__Task input__.
+++
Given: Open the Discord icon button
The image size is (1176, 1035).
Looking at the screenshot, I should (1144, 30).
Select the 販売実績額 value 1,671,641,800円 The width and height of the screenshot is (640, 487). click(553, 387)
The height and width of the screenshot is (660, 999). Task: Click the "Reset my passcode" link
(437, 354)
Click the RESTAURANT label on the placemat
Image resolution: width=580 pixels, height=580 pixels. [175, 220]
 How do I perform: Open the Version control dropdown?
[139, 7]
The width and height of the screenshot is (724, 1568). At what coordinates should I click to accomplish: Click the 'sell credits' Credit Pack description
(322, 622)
+++
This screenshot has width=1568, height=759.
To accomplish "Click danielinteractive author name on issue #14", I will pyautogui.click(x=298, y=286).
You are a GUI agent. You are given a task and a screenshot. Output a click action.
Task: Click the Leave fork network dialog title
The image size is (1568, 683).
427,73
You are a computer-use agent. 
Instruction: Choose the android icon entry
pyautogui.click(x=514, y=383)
+++
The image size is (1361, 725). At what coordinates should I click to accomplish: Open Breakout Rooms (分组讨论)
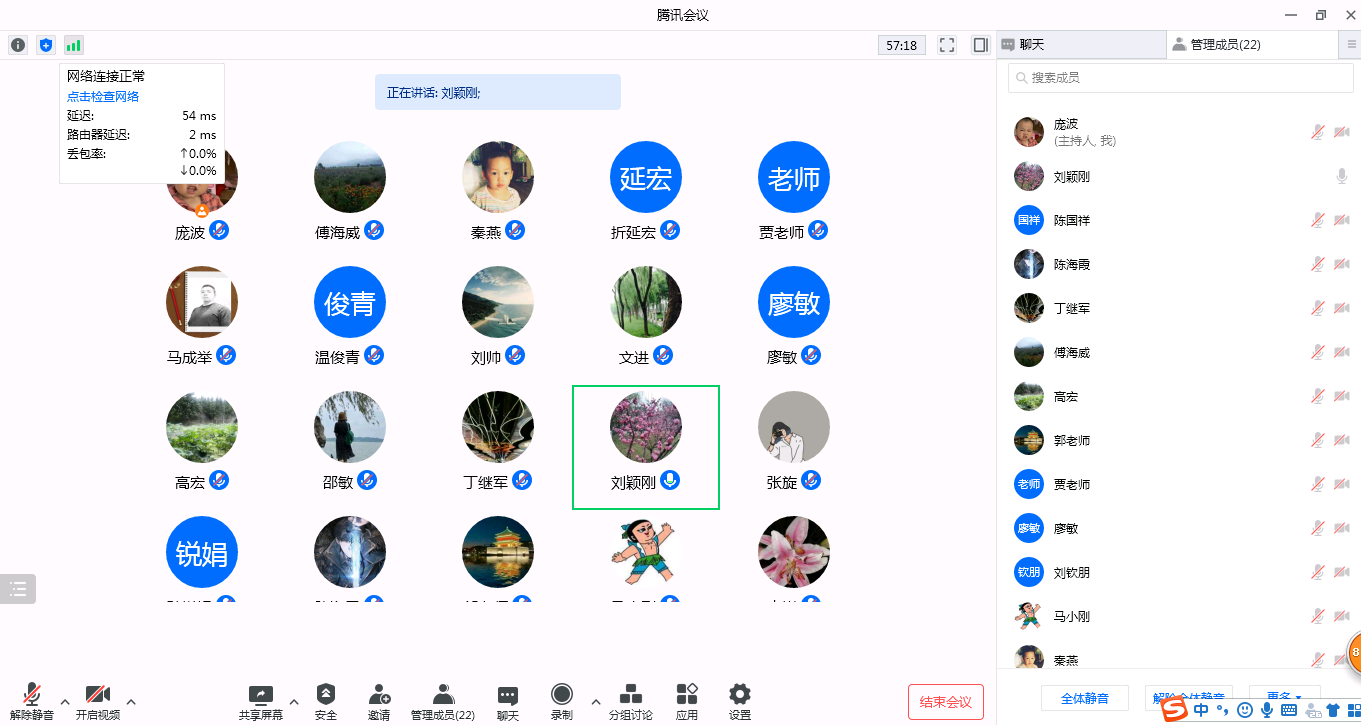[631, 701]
+++
__Written problem__. In the items above, starting with the line with "You are a GUI" and going on through the line with "pyautogui.click(x=514, y=383)", change "dialog title" to "window heading" and give those lines again with everything else left as it is.

__Exercise output__.
You are a GUI agent. You are given a task and a screenshot. Output a click action.
Task: Click the Leave fork network window heading
The image size is (1568, 683).
427,73
You are a computer-use agent. 
Instruction: Choose the android icon entry
pyautogui.click(x=514, y=383)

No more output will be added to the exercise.